Clinical knowledge base curated and reviewed by GastroAGI TeamLast updated June 1, 2026

Quick Answer

Introduction: Chronic kidney disease (CKD) is increasingly recognized as a major comorbidity in patients with cirrhosis. The growing global burden of metabolic syndrome, obesity, and diabetes has contributed to a rising prevalence of both liver and kidney disease.


Introduction:

Chronic kidney disease (CKD) is increasingly recognized as a major comorbidity in patients with cirrhosis. The growing global burden of metabolic syndrome, obesity, and diabetes has contributed to a rising prevalence of both liver and kidney disease. In patients with cirrhosis, impaired renal function can complicate management, increase susceptibility to acute kidney injury (AKI), and adversely affect survival. However, data describing the global burden and clinical impact of CKD in cirrhosis have been limited.

Problem Statement:

Although CKD is known to influence outcomes in advanced liver disease, its prevalence across different regions of the world and its contribution to complications and mortality in hospitalized patients with cirrhosis remain incompletely understood. Identifying the burden of CKD and its clinical consequences is essential for improving risk stratification and patient management.

Summary:

This large international study from the Chronic Liver Disease Evolution and Registry for Events and Decompensation consortium evaluated more than 7,000 hospitalized patients with cirrhosis across 127 centers worldwide.
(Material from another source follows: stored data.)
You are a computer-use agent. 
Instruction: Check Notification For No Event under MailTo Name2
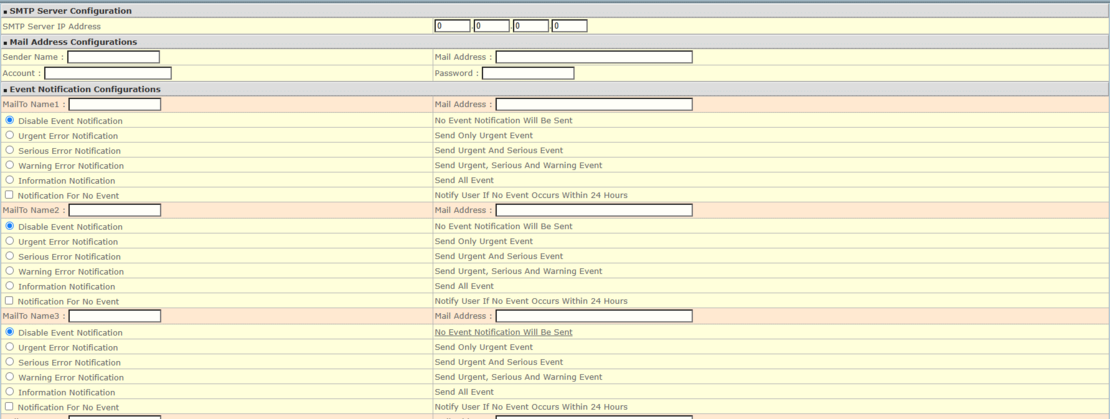(x=10, y=301)
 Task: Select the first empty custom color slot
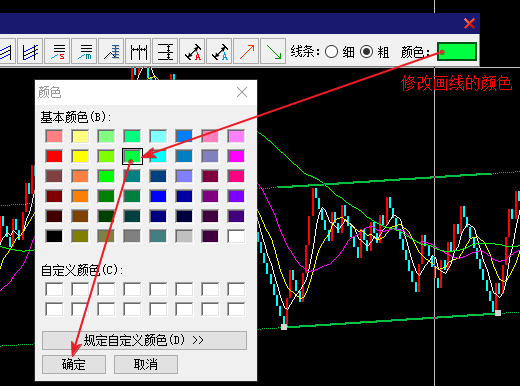point(54,289)
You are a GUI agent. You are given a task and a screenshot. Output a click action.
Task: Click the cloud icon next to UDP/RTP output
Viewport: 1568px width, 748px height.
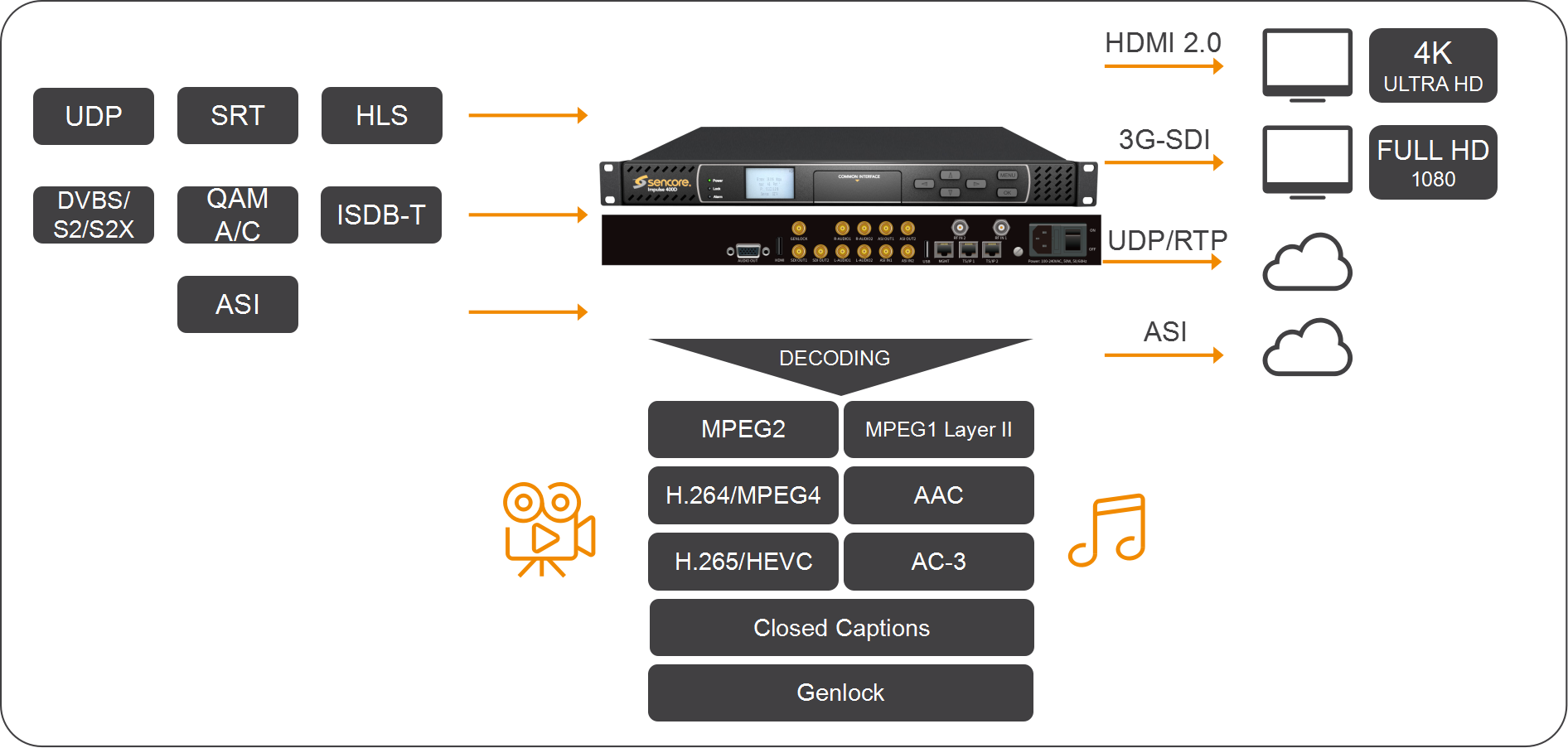pyautogui.click(x=1307, y=263)
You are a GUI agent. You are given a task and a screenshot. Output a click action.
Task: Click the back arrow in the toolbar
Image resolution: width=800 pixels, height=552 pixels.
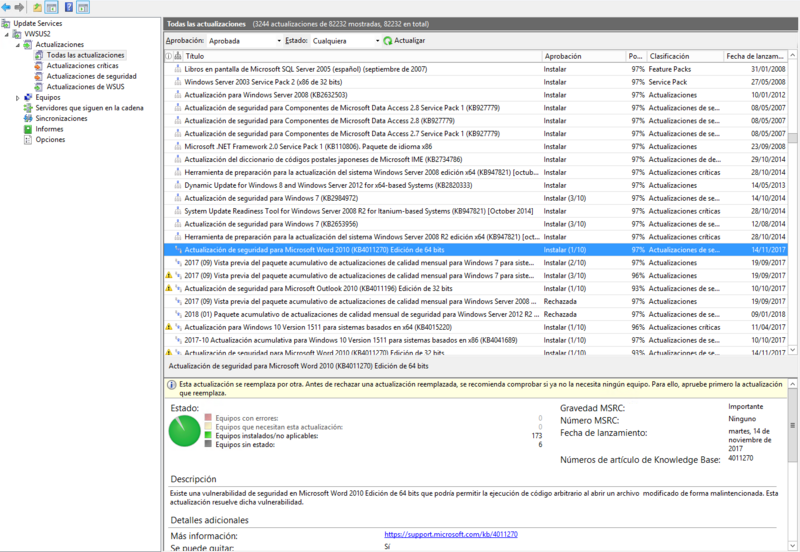coord(6,7)
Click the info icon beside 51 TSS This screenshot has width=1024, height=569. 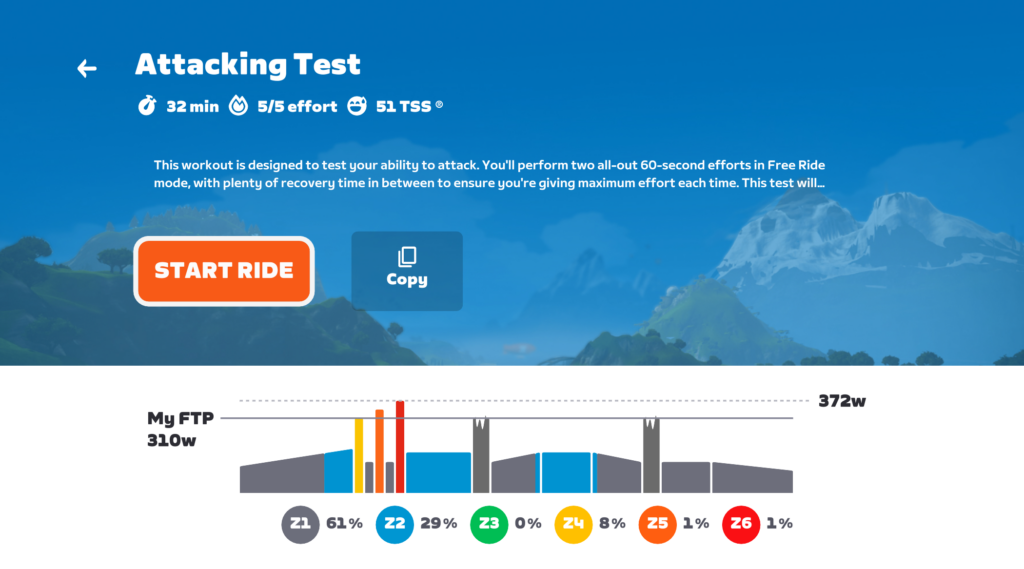point(439,105)
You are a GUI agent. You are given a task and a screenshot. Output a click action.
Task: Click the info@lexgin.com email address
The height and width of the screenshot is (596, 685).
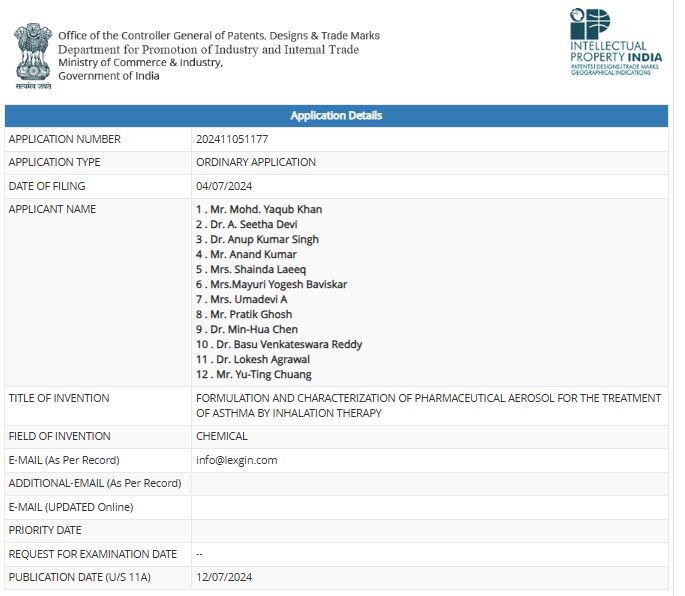(x=237, y=460)
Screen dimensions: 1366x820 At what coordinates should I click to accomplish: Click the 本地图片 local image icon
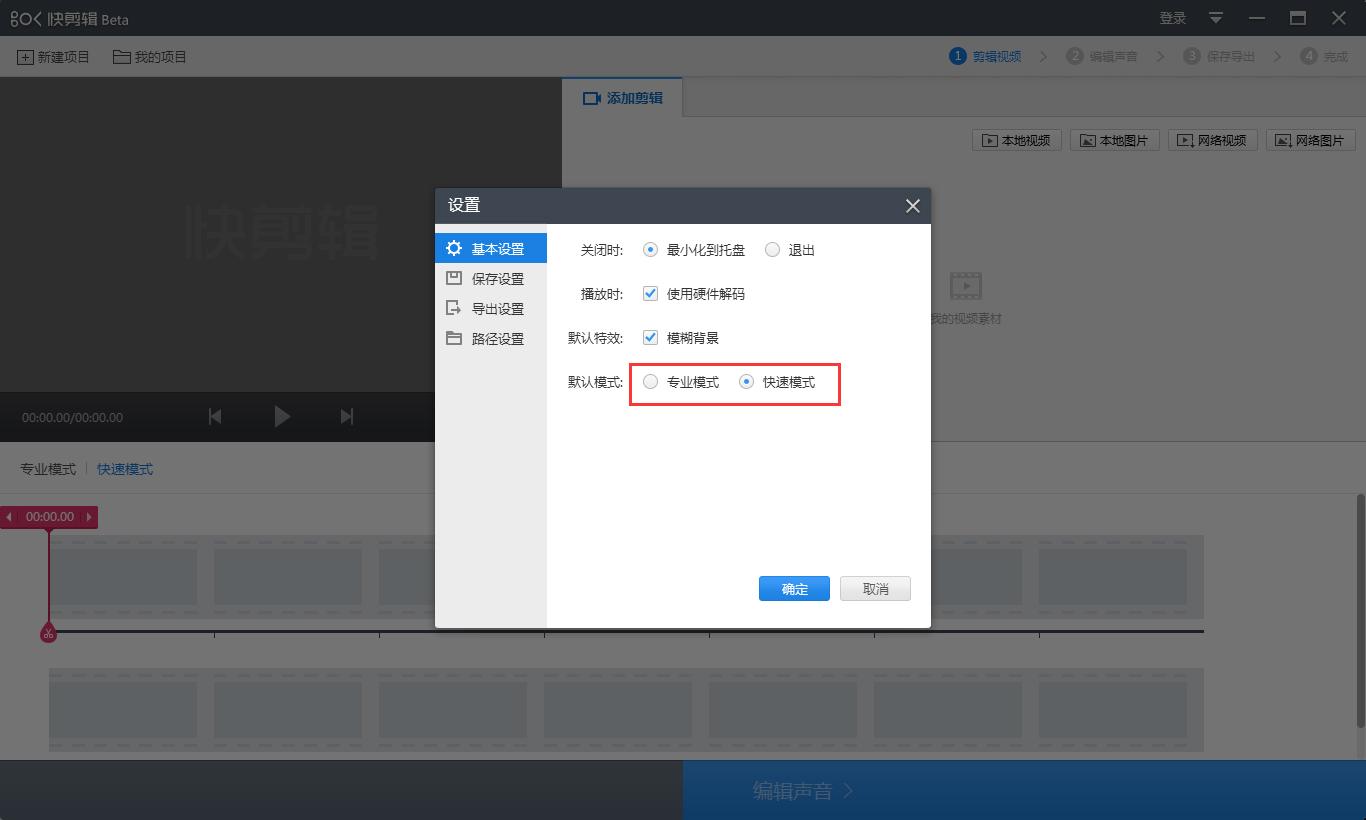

The investigators found that nearly one in five patients had underlying CKD, highlighting the substantial global burden of renal dysfunction in cirrhosis. The prevalence was highest in high-income countries, reflecting the greater burden of metabolic syndrome and related risk factors in these regions. Patients with CKD presented with more advanced and complicated liver disease, including a higher frequency of ascites and other manifestations of decompensation. Importantly, they were significantly more likely to develop AKI during hospitalization, emphasizing the vulnerability of this population to further renal deterioration. CKD was also associated with substantially worse short-term outcomes, including increased in-hospital and post-discharge mortality. These findings establish CKD as a major determinant of prognosis in cirrhosis and reinforce the need for early identification and proactive management of renal dysfunction. Optimizing ascites control, addressing metabolic risk factors, and implementing strategies to prevent kidney injury may play a critical role in improving outcomes for patients with cirrhosis worldwide.